In my post, and in most of my complaints about India's awful resource allocation decisions, my question has always been along the lines of why the fundamental issues--like toilets--don't get the priority they deserve.
I suspect that toilets, trash, clean water, etc., do not interest the organized, and educated, urban population. (In a way, I am (ab)using Michael Lipton's urban bias thesis.) Given the urban folks their color TV, their games, their whatever and keep them happy because typically in developing countries political unrest begins from cities, not from villages
(only the violent, commie outfits understand the numbers in villages and then (ab)use them in the name of helping the rural population.)

You talk about the byproducts of the Mars mission. But, we have a number of studies that show that the payoff from water supply and sanitation have some of the highest returns on the investment, both short and long term.

But, hey, at the end of it all, allocation of taxpayer money is the problem that citizens of a country have to deal with. It is, therefore, not my problem ... hehehe ;) Jokes aside, the guns v. butter decisions are for Indians to decide. If they are happy with this, well, so be it.

Ramesh said...

Oh no - you have every right to comment and have a view and I, for one, would respect your views enormously, even though some of my fellow Indians might bristle at the thought of an "outsider" criticising. Firstly you have such a close connection to India - you will forever be Indian , you are widely read, you have considered views , you articulate them well and your views are invariably sound. So please do not leave it to the citizens of India only !!

I might disagree occasionally with you, but your views are extremely sound and I wish more Indians would listen and understand.

Sriram Khé said...

hehehe .... while I might criticize India's politics or social practices here in the blog, I rarely engage in discussions on them, with the exception of a couple of Indians like you. Our debates are over the ideas and never about the person. So, no, I wasn't frightened of you ;)

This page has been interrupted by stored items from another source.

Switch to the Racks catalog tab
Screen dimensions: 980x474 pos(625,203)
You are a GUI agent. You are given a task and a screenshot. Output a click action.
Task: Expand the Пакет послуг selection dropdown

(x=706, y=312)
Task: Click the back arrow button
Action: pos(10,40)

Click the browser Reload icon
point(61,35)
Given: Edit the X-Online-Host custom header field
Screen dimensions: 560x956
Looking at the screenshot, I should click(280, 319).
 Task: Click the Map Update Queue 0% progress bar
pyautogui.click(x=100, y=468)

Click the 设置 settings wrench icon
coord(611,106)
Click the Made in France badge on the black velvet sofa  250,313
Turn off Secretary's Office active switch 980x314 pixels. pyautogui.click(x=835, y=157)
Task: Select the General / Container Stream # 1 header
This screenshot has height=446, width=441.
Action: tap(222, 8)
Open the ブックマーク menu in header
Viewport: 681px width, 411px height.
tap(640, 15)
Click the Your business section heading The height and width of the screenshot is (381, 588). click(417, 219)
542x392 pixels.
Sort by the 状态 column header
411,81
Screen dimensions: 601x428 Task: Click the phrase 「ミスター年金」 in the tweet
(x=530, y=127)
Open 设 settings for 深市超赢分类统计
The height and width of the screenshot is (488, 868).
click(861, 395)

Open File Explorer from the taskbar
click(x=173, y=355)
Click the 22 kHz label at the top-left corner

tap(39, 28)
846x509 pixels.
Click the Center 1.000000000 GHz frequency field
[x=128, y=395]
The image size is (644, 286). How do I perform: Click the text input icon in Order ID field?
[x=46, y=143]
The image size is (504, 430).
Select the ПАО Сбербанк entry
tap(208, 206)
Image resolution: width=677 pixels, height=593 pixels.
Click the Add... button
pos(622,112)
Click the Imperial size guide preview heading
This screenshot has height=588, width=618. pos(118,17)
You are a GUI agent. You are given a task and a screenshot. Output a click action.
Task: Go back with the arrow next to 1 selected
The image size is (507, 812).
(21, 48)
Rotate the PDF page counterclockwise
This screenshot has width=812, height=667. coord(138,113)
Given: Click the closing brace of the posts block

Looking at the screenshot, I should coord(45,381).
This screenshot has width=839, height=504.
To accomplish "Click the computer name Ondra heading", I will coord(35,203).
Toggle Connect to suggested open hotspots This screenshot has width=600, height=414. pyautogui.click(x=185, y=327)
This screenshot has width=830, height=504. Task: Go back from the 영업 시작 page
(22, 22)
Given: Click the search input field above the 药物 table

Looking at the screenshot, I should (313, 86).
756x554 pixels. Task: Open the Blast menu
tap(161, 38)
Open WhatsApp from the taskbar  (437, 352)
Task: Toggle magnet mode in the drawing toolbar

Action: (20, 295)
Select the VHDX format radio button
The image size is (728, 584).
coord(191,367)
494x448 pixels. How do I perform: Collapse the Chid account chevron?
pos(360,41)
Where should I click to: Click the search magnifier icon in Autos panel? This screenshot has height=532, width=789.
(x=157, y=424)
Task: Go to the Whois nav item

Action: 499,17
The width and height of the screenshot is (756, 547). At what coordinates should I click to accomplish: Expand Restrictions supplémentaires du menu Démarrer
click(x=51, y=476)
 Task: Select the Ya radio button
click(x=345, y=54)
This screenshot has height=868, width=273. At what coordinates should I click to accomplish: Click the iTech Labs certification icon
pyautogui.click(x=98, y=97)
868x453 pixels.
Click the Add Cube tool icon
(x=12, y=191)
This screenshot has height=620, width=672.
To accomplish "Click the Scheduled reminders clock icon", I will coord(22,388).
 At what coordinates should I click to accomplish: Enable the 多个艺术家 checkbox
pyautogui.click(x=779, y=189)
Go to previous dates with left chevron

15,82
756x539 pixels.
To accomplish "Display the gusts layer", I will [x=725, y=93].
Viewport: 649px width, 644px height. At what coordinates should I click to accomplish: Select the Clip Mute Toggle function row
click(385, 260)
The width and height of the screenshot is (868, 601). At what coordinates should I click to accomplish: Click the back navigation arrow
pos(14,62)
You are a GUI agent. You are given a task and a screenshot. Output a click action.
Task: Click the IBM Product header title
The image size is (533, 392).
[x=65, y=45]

My critiques of India can, and are, often viewed by Indian friends/relatives as betrayal and personal insults. Though, of course, they have no problems when I am equally (or more) critical of the US! However, in my blog, and in the earlier comment, when I write that it is for Indians to figure out how to allocate resources, I mean it. I often make that point in my posts--the guns v. butter decisions are for countries and their peoples to make.

Sriram Khé said...

the Economist (no, not Krugman the economist!!!) has weighed in on this very issue ... and is a synthesis of both our arguments:
"As an emerging middle-income country, India should easily have the means to pay for proper public health, as well as the odd jaunt into space. The pity of it all: it does neither as well as it could."